Names such as Saeb Erekat are sometimes raised; born in 1955, he isn’t the oldest of the older players in the PA. Ahmed Qurei, who is 80, would be more representative.
So would Yasser Abed Rabbo, a PLO insider who was born in 1945.
But there is a chance that a post-Abbas era could include a triumvirate of elderly Fatah members, jealous of one another and seeking to cling to power and perpetuate the stagnation of the Abbas era.
“I do think the likeliest result of a chaotic transfer of power is a situation where multiple parties have multiple levels of legitimate claims to the leadership,” said Rumley.

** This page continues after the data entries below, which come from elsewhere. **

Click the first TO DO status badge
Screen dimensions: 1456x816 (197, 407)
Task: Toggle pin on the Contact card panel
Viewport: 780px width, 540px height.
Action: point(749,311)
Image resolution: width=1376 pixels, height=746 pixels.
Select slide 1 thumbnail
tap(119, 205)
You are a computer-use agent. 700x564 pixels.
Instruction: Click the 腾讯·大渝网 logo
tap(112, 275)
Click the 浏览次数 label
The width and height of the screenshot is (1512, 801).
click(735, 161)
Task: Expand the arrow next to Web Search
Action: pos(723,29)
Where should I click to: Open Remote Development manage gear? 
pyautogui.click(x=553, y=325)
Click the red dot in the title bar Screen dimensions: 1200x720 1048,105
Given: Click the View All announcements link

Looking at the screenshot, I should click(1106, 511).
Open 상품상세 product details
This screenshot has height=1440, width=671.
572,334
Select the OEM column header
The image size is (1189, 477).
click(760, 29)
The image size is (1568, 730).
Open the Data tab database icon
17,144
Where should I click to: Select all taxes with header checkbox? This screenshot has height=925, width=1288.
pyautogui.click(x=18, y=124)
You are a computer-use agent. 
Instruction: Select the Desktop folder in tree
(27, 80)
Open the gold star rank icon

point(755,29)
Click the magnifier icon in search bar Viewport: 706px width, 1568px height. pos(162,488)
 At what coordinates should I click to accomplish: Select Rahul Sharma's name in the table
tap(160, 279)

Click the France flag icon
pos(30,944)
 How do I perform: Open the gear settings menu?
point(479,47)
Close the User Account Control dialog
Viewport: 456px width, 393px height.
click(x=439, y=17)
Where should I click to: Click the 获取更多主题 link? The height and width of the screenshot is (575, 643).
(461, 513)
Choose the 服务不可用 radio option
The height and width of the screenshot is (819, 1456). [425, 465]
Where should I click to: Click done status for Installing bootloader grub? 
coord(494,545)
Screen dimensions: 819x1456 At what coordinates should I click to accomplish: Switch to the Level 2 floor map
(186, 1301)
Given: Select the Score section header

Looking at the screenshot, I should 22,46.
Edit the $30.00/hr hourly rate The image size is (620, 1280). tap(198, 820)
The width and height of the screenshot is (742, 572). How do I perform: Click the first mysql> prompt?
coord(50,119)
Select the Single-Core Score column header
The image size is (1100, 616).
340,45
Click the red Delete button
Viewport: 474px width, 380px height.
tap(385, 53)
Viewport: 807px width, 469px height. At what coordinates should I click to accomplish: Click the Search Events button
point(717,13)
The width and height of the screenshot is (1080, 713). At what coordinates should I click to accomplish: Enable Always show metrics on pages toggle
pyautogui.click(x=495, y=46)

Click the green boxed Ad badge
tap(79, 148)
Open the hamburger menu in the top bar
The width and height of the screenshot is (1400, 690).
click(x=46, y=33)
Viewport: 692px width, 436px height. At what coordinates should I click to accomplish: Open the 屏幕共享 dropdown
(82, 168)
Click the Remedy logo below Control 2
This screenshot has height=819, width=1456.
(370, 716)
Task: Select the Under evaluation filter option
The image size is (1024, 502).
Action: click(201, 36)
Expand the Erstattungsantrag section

This involves organs such as the Central Committee of Fatah, the Constitutional Court, the 120 members of the PLO Central Council and 22 members of the PLO Executive Committee and the Palestinian Legislative Council.
This might be in the interests of the international community, but it doesn’t bring good tidings in terms of building civil society, elections or giving young people a voice.
What about Dahlan?
In the last few years Mohammad Dahlan, the one-time Gaza strongman, has made an interesting comeback among commentators and Palestinians, to be considered for a leadership role. He was the former head of the Palestinian security services in Gaza, but was unceremoniously expelled by Hamas in 2011 (conveniently, while he was abroad).
In what seemed like a terrible defeat from which one cannot return, his forces were crushed by the Islamists.
However, years make memory grow different, and in 2017 there is talk of his return.
Dahlan is supported abroad by governments in the region such as the UAE and Israelis know him from the 1990s and 2000s.
Annexation
In May, Minister for Jerusalem Affairs and Environment Protection Ze’ev Elkin said Israel must prepare for the post-Abbas era. “The Palestinian Authority will not survive Abbas’s departure because he oppressed any political culture in the PA,” he was quoted as saying.
What does Israel do in such a scenario? Voices on the Right have been arguing for annexation of Area C for years and, if Abbas leaves, a power vacuum might provide an excuse to act.
A new “victory caucus” in the Knesset and other voices that believe Palestinians need to accept Israeli “victory” over them could push the government toward a new paradigm in the West Bank.
This inevitably also leads other voices to conclude that the chances for a Palestinian state have faded and a onestate solution is all that is on the menu.
In such a scenario, the international community may ramp up pressure on Israel as former US secretary of state John Kerry prophesied it would in his December 2016 speech before leaving office.
If history teaches us anything, it is that there is always another leader – no one is irreplaceable. However, the recent era in the Middle East also teaches us that chaos can be unleashed by unseating long-serving leaders and that when nationalist paradigms break down they often are not replaced by more democratic and secular forms, but rather by religious extremism and sometimes localized factions or ethnic violence.
Those watching the Palestinian Authority and Palestinians themselves all wonder what comes next.